> **Your task**: Word for word, restate the lines of the listing below from the line with "The width and" through the line with "At what coordinates", and do not include the pictures.

> **Entries supplied**:
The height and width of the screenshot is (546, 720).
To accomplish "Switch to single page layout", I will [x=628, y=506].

* * *

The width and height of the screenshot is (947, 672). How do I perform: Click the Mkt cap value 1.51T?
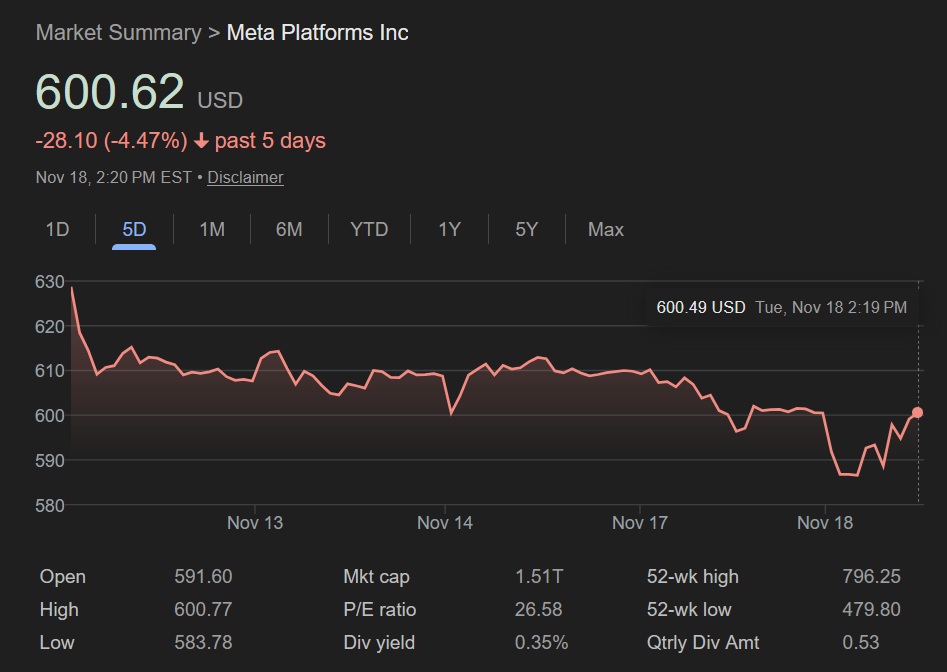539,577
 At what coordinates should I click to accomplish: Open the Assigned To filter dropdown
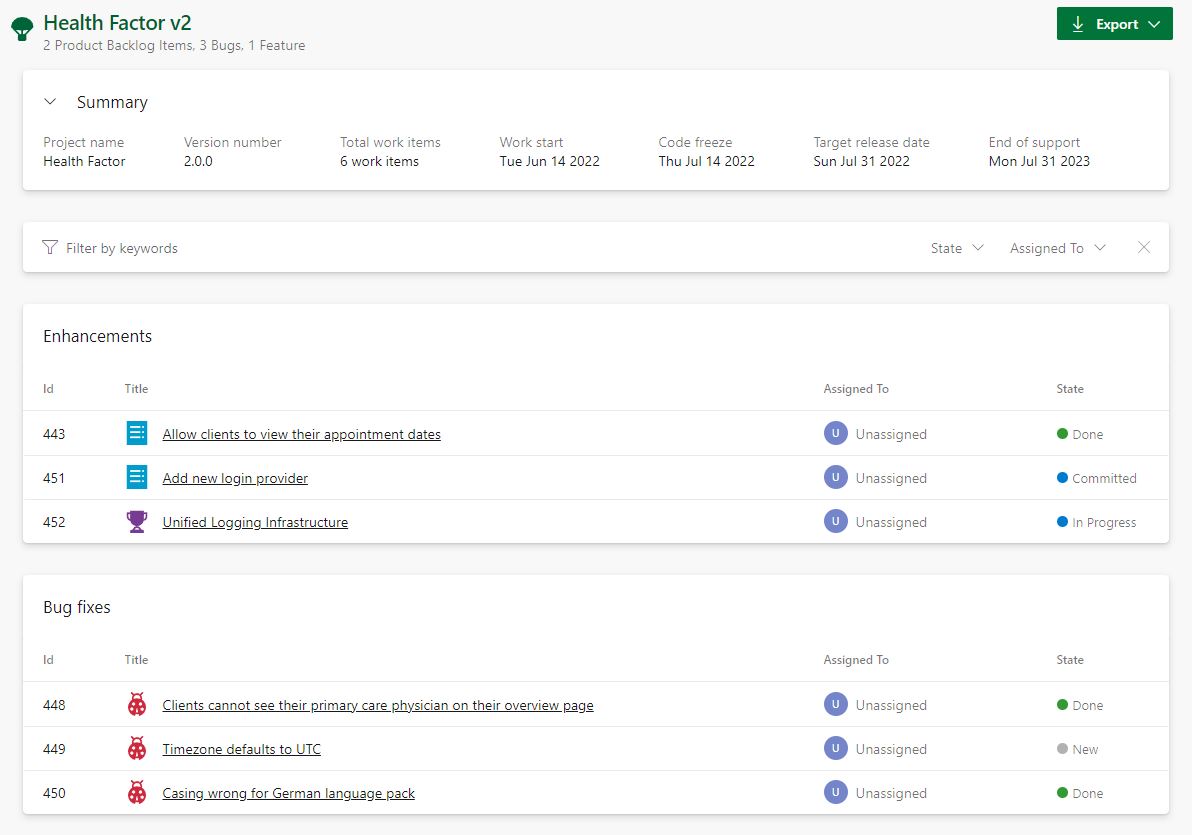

* * *

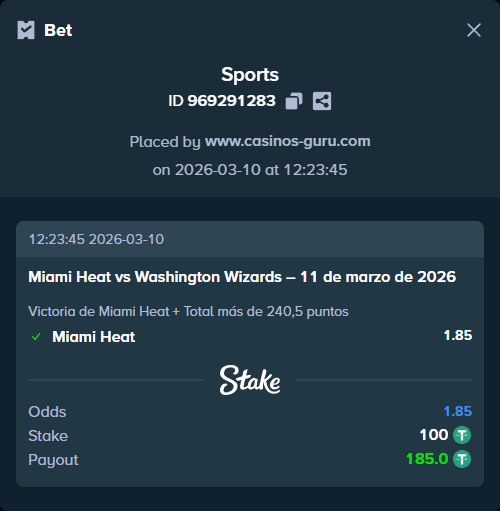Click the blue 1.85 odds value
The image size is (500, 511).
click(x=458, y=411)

> **Final answer**:
The width and height of the screenshot is (947, 672). How do I perform: Click the Mkt cap value 1.51T?
539,577
 At what coordinates should I click to accomplish: Open the Assigned To filter dropdown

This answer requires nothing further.